新年度当初予算案の査定に臨む臥雲市長と嵯峨、宮之本の両副市長(右側)

 松本市は13日、新年度当初予算編成の大詰めとなる市長、副市長の二役査定に入った。来年度は中核市移行に伴う経費や、大名町で進む基幹博物館建設事業の支出増などにより、一般会計当初予算案の規模は、新型コロナウイルス対策関連を除いた本年度の6月補正後の予算総額約920億円を上回り過去最大を更新する見通しだ。

 市税は、新型コロナによる地方経済への影響で10億円を超える大幅な減収が見込まれるため、財源不足を補てんする借金の臨時財政対策債を発行する。
 歳出面では、4月の中核市移行に伴う保健所の設置などで人件費が増えるほか、令和5年10月開館予定の基幹博物館の建設事業の支出がピークを迎える。

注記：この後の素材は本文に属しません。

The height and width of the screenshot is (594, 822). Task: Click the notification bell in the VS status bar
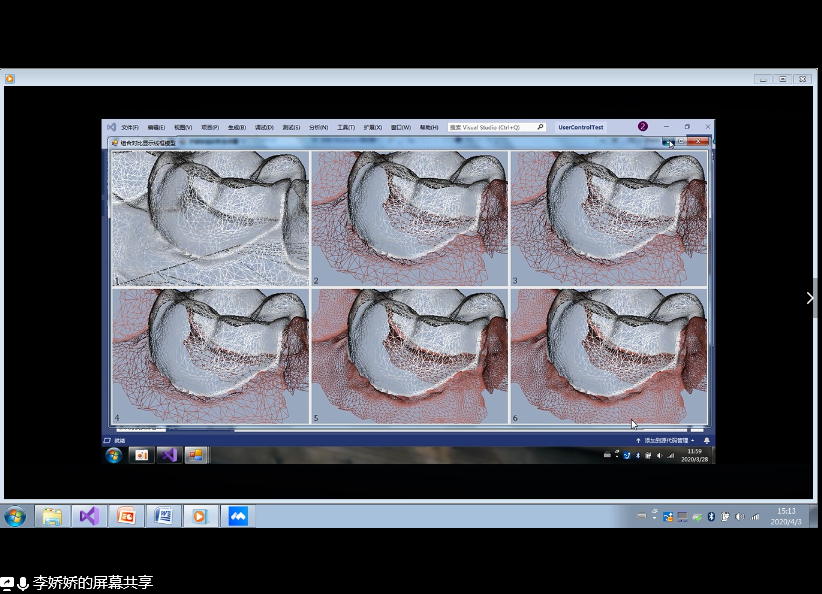coord(707,440)
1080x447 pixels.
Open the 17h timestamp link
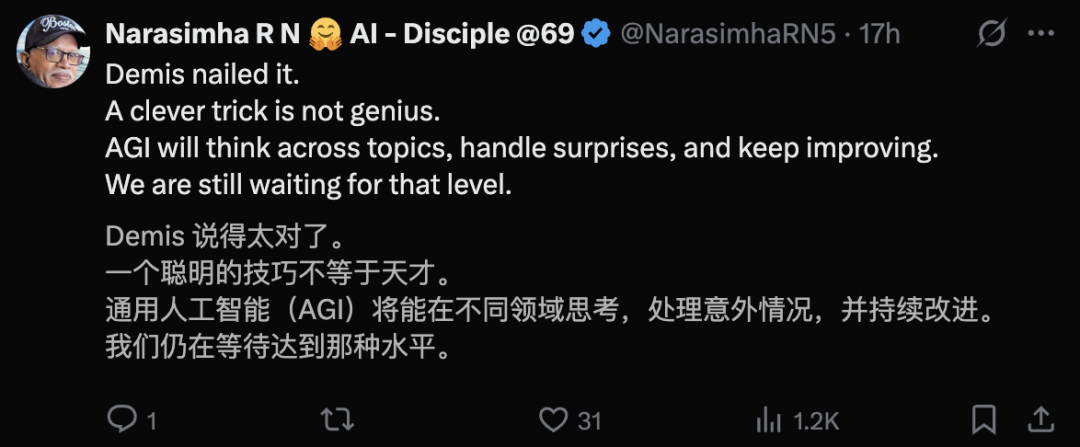[880, 34]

収支の均衡を図るため、市は原則全ての事業で休止・先送りを検討。必要性の薄れた事業を廃止または予算縮減する臥雲義尚市長の公約の「事務事業の棚卸し」の結果を、できる範囲で反映させる。財政課は「急激に財政状況が悪化しないようにしたい」としている。
 一方、臥雲市長は就任後初となる当初予算編成に向けて「松本の『稼ぐ力』を底上げしていくための政策の重点化を図る」と述べている。デジタル技術による事業変革「DX(デジタルトランスフォーメーション)」を推進する基盤づくりなどの予算化を重視するとみられる。市は二役査定を26日まで行い、市議会2月定例会に議案として提出する。